El repertorio iconográfico que José Manuel Ciria abre, a finales de 2005, con la serie “Post-supremática” y que continúa entre 2006 y 2008 con “La Guardia Place” puede ilustrar la narración irreconciliable de estos tres cuerpos. En el nuevo espacio de su taller en Nueva York el artista emprenderá un itinerario que irá modulando sin conocer plenamente las implicaciones de su desarrollo: el buscado enfriamiento de la expresividad gestual de su pintura abstracta de los años noventa encontrará su génesis en el sencillo recurso del dibujo como estructura compositiva. A partir de esta primera solución la mancha de color se verá modulada por la arquitectura de una línea de la que saldrán a flote las significaciones específicas. El dibujo, seguro de sus prerrogativas, mantendrá en un primer momento indeleble los estigmas de su origen: figuras, torsos y rostros concentrarán el devenir de la mancha para convertirla en la piel eruptiva de sus autómatas andróginos malevicheanos; pero pronto estos cuerpos alterarán la morfología descriptiva para abrirse hacia iconografías que, aún manteniendo cierto carácter biomórfico, se desentenderán del rigor de la descripción del cuerpo: la dimensión física se desconectará entonces de los filtros racionales del sujeto. Seguiremos hablando de cuerpos −o, más específicamente, de órganos sin cuerpos(5)− porque tanto las derivas netamente figurativas como las decididamente abstractas del periodo neoyorquino de Ciria comulgan en una misma elocuencia formal: aquella que impone la línea y la contención de la temperatura cromática.

Como en el tercer cuerpo de Valéry, las iconografías más complejas de la obra de “La Guardia Place” se han extraviado en su propia piel deshaciéndose de toda su predecibilidad. La parte se resiste a su representación total, el cuerpo se desensambla y el sujeto figurativo sucumbe a una corporalidad múltiple. Ciria indaga en una problemática que se incardina en la concepción contemporánea del sujeto(6) para contribuir a la proyección gráfica de una realidad de otro orden.
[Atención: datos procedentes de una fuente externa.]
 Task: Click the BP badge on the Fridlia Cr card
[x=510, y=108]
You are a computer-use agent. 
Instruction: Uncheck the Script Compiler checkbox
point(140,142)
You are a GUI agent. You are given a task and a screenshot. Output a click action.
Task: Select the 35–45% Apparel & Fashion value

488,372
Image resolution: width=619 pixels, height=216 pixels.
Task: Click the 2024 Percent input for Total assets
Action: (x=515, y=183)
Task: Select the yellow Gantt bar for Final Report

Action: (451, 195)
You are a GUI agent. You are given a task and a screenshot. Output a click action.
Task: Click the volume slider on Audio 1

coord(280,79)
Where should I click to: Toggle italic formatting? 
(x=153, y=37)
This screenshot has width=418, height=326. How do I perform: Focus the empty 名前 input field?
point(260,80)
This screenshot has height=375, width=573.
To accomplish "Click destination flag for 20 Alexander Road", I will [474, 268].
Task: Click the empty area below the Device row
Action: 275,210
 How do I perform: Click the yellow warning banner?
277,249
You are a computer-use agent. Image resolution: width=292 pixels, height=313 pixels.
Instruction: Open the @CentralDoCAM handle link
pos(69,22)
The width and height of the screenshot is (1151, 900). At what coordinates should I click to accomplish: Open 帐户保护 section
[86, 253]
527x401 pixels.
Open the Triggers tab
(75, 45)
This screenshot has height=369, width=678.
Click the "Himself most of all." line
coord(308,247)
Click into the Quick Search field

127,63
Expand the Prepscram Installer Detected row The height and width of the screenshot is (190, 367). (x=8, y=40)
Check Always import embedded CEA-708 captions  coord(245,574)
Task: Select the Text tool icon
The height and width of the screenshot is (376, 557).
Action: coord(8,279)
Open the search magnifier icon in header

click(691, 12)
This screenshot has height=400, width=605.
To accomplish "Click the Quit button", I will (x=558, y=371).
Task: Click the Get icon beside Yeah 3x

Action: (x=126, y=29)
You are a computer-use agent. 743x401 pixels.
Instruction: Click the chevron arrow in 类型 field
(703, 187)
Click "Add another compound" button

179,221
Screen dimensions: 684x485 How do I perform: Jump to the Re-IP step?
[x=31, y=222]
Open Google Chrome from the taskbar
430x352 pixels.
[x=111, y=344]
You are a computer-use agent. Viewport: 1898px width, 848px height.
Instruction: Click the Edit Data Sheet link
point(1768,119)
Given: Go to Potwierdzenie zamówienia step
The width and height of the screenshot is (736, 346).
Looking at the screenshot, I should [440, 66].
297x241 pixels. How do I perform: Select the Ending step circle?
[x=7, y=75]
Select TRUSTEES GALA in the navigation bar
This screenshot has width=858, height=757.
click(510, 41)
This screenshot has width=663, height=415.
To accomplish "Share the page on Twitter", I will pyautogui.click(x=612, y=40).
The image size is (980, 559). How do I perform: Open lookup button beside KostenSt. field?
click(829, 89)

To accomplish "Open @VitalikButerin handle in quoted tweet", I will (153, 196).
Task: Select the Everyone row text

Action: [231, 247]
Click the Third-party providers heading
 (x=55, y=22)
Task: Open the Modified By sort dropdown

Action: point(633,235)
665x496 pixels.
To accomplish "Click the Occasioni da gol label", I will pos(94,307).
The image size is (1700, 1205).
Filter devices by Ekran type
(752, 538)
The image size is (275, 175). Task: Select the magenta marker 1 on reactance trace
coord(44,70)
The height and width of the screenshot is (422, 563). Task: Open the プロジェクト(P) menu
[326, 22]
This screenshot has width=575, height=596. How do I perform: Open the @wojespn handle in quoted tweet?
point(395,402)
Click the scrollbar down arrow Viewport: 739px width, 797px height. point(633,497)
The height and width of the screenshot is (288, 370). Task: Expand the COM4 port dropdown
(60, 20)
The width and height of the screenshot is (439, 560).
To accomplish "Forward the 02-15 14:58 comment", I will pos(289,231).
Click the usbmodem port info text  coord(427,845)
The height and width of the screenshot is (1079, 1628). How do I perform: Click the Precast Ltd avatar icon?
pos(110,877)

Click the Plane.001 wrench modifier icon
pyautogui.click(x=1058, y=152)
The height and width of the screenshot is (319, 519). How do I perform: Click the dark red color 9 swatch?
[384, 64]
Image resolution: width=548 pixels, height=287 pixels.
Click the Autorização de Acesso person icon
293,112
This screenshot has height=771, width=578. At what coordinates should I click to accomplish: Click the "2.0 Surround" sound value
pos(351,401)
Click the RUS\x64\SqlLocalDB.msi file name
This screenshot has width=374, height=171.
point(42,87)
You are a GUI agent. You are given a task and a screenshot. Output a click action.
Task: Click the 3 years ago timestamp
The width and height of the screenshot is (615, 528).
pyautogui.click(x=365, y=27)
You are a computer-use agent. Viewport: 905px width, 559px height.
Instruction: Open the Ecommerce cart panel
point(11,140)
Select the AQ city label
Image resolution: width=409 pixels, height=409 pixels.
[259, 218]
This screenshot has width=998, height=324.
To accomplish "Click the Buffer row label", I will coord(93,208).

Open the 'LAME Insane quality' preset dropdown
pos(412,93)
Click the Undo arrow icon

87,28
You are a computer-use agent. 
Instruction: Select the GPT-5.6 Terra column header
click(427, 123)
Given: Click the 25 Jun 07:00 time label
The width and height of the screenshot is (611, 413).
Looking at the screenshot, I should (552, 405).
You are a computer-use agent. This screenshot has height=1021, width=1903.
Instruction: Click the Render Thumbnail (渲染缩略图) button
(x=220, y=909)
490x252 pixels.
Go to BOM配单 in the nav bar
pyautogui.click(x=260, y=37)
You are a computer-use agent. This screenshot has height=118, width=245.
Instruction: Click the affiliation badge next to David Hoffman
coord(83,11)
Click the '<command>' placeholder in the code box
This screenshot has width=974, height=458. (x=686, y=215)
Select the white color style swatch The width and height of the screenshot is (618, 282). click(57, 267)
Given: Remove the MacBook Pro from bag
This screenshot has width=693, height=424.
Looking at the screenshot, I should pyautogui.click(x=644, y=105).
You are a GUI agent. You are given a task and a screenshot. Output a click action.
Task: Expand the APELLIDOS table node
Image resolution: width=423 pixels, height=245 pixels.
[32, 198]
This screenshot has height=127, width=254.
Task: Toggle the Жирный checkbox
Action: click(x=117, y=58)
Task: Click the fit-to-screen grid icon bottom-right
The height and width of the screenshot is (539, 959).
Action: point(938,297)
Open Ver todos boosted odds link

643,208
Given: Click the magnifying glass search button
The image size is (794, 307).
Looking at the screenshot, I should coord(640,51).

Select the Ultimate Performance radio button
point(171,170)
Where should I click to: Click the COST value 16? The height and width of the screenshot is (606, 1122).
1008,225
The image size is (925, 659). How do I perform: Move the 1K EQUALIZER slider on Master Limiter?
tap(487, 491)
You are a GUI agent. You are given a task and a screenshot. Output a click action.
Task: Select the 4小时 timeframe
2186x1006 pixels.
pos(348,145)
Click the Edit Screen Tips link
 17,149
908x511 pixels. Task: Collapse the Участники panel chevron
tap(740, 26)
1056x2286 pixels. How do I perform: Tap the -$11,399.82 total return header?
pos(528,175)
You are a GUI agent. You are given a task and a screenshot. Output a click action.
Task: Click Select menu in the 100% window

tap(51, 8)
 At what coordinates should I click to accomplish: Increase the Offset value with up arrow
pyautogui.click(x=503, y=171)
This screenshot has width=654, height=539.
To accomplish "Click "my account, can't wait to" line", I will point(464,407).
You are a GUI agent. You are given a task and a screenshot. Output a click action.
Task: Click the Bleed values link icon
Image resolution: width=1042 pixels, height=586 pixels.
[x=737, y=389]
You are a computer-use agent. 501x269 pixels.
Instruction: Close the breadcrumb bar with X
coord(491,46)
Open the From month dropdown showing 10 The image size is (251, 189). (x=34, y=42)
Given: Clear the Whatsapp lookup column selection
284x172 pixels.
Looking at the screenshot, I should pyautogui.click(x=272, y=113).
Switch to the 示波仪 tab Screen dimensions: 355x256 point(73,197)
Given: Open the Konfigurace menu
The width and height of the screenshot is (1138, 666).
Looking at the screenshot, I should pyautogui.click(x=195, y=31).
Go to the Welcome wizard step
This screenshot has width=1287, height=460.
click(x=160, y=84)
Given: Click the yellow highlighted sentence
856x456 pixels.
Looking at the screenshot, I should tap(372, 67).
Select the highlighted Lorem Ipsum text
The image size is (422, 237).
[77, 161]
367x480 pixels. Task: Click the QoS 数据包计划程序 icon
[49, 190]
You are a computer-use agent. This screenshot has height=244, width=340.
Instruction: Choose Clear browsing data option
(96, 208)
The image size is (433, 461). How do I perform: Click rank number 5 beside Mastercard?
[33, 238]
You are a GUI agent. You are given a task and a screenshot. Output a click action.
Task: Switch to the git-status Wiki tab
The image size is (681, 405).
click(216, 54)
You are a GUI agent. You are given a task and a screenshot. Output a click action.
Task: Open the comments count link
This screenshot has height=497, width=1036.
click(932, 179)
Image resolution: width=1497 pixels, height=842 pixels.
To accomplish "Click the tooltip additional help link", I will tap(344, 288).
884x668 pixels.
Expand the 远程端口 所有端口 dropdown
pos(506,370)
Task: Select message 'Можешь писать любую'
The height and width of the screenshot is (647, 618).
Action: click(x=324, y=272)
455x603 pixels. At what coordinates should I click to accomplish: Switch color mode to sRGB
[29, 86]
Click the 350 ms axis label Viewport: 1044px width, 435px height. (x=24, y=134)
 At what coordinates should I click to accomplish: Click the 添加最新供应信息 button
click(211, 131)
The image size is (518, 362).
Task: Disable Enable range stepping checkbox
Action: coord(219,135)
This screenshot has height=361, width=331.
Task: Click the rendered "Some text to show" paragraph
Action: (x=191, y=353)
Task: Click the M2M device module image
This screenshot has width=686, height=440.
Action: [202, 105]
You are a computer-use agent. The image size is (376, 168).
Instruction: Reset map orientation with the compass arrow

Además de los tres cuerpos ya mencionados, Paul Valéry introduce la idea de un cuarto cuerpo que no está sometido a los regímenes de control social y que parece proceder de la insatisfacción respecto a los otros cuerpos: más semejante a una cosa que a un organismo viviente(7), ubicado en el territorio donde lo que no es puede llegar a ser, este cuarto cuerpo se define según me complace o necesito. Un nuevo nivel, regido por una dimensión autónoma con respecto a los otros tres (el cuerpo que se muestra, el cuerpo que se contempla, el cuerpo que se abre) y que oculta el “yo” que la sociedad demanda como identidad pública.

Segunda piel sobre la superficie de lo contingente, limen que usurpa del rostro la condición de verosimilitud(8), la máscara puede ofrecerse como conceptualización tangible de este abstracto cuarto cuerpo. Un “yo” cubierto con una máscara nos propone una imagen nueva pero percibida como un contracuerpo o como una contradicción en la que la realidad parece ser lo que en realidad no es. Recipiente de connotaciones que nos convierten en el Otro, la máscara actúa en el umbral tembloroso de la identidad; nos resitúa, en definitiva, para proponer la presencia de una ausencia: ese poder que imaginamos en el Otro y del que supuestamente carecemos(9).

Tras haber ejecutado y desarticulado el cuerpo, Ciria pasa entonces a diseñar el sencillo contorno de la máscara en su siguiente serie, “Schandenmaske”, que analizaremos con detalle en el siguiente apartado. Este cambio del centro de gravedad de su temática ha ido graduándose de forma sutil, lo que comprobamos al descubrir que los rostros de sus figuras malevicheanas no presentaban un mayor grado descriptivo que estos nuevos óvalos clausurados. ¿Máscara sobre máscara? La actual operación conceptual del artista consiste en enajenar al rostro de su contexto natural irreductible, esto es, la organicidad del cuerpo humano. Frente a aquellos cuerpos sin aparente identidad, Ciria propone ahora una identidad sin cuerpos, un recorte que viene a interferir en los hilos que aún ligaban sus morfologías con lo humano.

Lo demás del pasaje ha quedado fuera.